**Data provided**
━━━

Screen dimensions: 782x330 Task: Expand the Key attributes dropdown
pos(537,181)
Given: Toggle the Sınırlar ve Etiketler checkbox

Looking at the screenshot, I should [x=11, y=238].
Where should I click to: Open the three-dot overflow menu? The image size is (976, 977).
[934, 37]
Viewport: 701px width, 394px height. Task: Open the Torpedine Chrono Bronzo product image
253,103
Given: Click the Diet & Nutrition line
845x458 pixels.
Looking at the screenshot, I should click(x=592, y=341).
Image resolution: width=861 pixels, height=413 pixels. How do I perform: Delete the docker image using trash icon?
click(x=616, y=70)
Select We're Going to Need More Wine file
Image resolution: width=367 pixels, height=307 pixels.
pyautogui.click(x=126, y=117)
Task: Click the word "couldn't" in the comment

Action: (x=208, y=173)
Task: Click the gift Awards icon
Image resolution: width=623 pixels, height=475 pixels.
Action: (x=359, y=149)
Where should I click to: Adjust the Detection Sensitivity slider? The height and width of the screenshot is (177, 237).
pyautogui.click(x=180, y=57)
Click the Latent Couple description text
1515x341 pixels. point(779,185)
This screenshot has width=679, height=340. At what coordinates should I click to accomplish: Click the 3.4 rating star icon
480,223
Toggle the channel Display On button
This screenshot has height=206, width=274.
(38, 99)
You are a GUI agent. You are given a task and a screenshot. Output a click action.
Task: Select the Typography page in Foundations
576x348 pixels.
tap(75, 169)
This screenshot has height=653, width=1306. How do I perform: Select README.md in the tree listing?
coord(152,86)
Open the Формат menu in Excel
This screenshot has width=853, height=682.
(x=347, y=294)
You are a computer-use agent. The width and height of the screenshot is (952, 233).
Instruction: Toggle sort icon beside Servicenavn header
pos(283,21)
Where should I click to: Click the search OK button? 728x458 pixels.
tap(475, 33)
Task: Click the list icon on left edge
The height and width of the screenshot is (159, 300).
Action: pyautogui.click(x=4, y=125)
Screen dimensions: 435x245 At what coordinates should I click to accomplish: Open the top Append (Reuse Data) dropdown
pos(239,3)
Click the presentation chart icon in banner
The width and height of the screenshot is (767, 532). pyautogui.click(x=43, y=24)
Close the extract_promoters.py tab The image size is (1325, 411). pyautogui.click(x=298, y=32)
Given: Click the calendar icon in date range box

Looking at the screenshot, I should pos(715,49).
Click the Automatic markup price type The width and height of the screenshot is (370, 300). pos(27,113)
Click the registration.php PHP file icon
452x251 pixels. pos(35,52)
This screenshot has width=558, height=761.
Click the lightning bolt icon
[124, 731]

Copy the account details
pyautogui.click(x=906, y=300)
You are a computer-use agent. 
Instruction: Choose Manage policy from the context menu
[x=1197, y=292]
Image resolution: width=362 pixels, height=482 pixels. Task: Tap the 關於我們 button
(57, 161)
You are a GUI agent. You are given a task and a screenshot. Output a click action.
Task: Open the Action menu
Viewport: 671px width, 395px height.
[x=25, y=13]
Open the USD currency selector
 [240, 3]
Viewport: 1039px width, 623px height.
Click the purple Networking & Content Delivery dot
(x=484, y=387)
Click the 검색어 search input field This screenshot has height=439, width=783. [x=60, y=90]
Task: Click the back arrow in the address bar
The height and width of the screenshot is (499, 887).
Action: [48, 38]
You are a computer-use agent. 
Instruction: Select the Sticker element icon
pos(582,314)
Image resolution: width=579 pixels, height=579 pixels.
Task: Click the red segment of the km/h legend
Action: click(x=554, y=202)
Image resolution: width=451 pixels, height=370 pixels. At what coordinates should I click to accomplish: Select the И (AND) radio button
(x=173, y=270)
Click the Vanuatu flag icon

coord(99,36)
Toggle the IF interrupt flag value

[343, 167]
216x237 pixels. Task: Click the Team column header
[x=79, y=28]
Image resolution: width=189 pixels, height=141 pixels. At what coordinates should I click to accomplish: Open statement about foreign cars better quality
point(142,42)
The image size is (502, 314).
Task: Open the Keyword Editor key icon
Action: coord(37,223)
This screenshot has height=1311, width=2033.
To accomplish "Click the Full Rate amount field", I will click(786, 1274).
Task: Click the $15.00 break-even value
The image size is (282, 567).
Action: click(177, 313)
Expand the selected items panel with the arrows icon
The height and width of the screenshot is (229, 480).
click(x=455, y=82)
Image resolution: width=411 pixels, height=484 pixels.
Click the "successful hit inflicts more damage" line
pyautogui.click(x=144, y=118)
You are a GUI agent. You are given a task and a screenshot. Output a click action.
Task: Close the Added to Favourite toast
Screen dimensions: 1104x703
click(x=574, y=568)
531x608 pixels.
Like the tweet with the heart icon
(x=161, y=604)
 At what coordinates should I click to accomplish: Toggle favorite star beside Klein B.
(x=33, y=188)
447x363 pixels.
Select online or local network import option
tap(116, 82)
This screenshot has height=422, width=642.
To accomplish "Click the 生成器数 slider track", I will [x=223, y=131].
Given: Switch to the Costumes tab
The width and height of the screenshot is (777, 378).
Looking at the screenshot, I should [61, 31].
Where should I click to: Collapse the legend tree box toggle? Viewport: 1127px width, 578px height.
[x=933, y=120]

━━━

**Your assignment**
The entries above need to be repeated in full, exactly as written.

**Worked solution**
Screen dimensions: 782x330 Task: Expand the Key attributes dropdown
pos(537,181)
Given: Toggle the Sınırlar ve Etiketler checkbox

Looking at the screenshot, I should [x=11, y=238].
Where should I click to: Open the three-dot overflow menu? The image size is (976, 977).
[934, 37]
Viewport: 701px width, 394px height. Task: Open the Torpedine Chrono Bronzo product image
253,103
Given: Click the Diet & Nutrition line
845x458 pixels.
Looking at the screenshot, I should click(x=592, y=341).
Image resolution: width=861 pixels, height=413 pixels. How do I perform: Delete the docker image using trash icon?
click(x=616, y=70)
Select We're Going to Need More Wine file
Image resolution: width=367 pixels, height=307 pixels.
pyautogui.click(x=126, y=117)
Task: Click the word "couldn't" in the comment

Action: (x=208, y=173)
Task: Click the gift Awards icon
Image resolution: width=623 pixels, height=475 pixels.
Action: (x=359, y=149)
Where should I click to: Adjust the Detection Sensitivity slider? The height and width of the screenshot is (177, 237).
pyautogui.click(x=180, y=57)
Click the Latent Couple description text
1515x341 pixels. point(779,185)
This screenshot has width=679, height=340. At what coordinates should I click to accomplish: Click the 3.4 rating star icon
480,223
Toggle the channel Display On button
This screenshot has height=206, width=274.
(38, 99)
You are a GUI agent. You are given a task and a screenshot. Output a click action.
Task: Select the Typography page in Foundations
576x348 pixels.
tap(75, 169)
This screenshot has height=653, width=1306. How do I perform: Select README.md in the tree listing?
coord(152,86)
Open the Формат menu in Excel
This screenshot has width=853, height=682.
(x=347, y=294)
You are a computer-use agent. The width and height of the screenshot is (952, 233).
Instruction: Toggle sort icon beside Servicenavn header
pos(283,21)
Where should I click to: Click the search OK button? 728x458 pixels.
tap(475, 33)
Task: Click the list icon on left edge
The height and width of the screenshot is (159, 300).
Action: pyautogui.click(x=4, y=125)
Screen dimensions: 435x245 At what coordinates should I click to accomplish: Open the top Append (Reuse Data) dropdown
pos(239,3)
Click the presentation chart icon in banner
The width and height of the screenshot is (767, 532). pyautogui.click(x=43, y=24)
Close the extract_promoters.py tab The image size is (1325, 411). pyautogui.click(x=298, y=32)
Given: Click the calendar icon in date range box

Looking at the screenshot, I should pos(715,49).
Click the Automatic markup price type The width and height of the screenshot is (370, 300). pos(27,113)
Click the registration.php PHP file icon
452x251 pixels. pos(35,52)
This screenshot has width=558, height=761.
Click the lightning bolt icon
[124, 731]

Copy the account details
pyautogui.click(x=906, y=300)
You are a computer-use agent. 
Instruction: Choose Manage policy from the context menu
[x=1197, y=292]
Image resolution: width=362 pixels, height=482 pixels. Task: Tap the 關於我們 button
(57, 161)
You are a GUI agent. You are given a task and a screenshot. Output a click action.
Task: Open the Action menu
Viewport: 671px width, 395px height.
[x=25, y=13]
Open the USD currency selector
 [240, 3]
Viewport: 1039px width, 623px height.
Click the purple Networking & Content Delivery dot
(x=484, y=387)
Click the 검색어 search input field This screenshot has height=439, width=783. [x=60, y=90]
Task: Click the back arrow in the address bar
The height and width of the screenshot is (499, 887).
Action: [48, 38]
You are a computer-use agent. 
Instruction: Select the Sticker element icon
pos(582,314)
Image resolution: width=579 pixels, height=579 pixels.
Task: Click the red segment of the km/h legend
Action: click(x=554, y=202)
Image resolution: width=451 pixels, height=370 pixels. At what coordinates should I click to accomplish: Select the И (AND) radio button
(x=173, y=270)
Click the Vanuatu flag icon

coord(99,36)
Toggle the IF interrupt flag value

[343, 167]
216x237 pixels. Task: Click the Team column header
[x=79, y=28]
Image resolution: width=189 pixels, height=141 pixels. At what coordinates should I click to accomplish: Open statement about foreign cars better quality
point(142,42)
The image size is (502, 314).
Task: Open the Keyword Editor key icon
Action: coord(37,223)
This screenshot has height=1311, width=2033.
To accomplish "Click the Full Rate amount field", I will click(786, 1274).
Task: Click the $15.00 break-even value
The image size is (282, 567).
Action: click(177, 313)
Expand the selected items panel with the arrows icon
The height and width of the screenshot is (229, 480).
click(x=455, y=82)
Image resolution: width=411 pixels, height=484 pixels.
Click the "successful hit inflicts more damage" line
pyautogui.click(x=144, y=118)
You are a GUI agent. You are given a task and a screenshot. Output a click action.
Task: Close the Added to Favourite toast
Screen dimensions: 1104x703
click(x=574, y=568)
531x608 pixels.
Like the tweet with the heart icon
(x=161, y=604)
 At what coordinates should I click to accomplish: Toggle favorite star beside Klein B.
(x=33, y=188)
447x363 pixels.
Select online or local network import option
tap(116, 82)
This screenshot has height=422, width=642.
To accomplish "Click the 生成器数 slider track", I will [x=223, y=131].
Given: Switch to the Costumes tab
The width and height of the screenshot is (777, 378).
Looking at the screenshot, I should [61, 31].
Where should I click to: Collapse the legend tree box toggle? Viewport: 1127px width, 578px height.
[x=933, y=120]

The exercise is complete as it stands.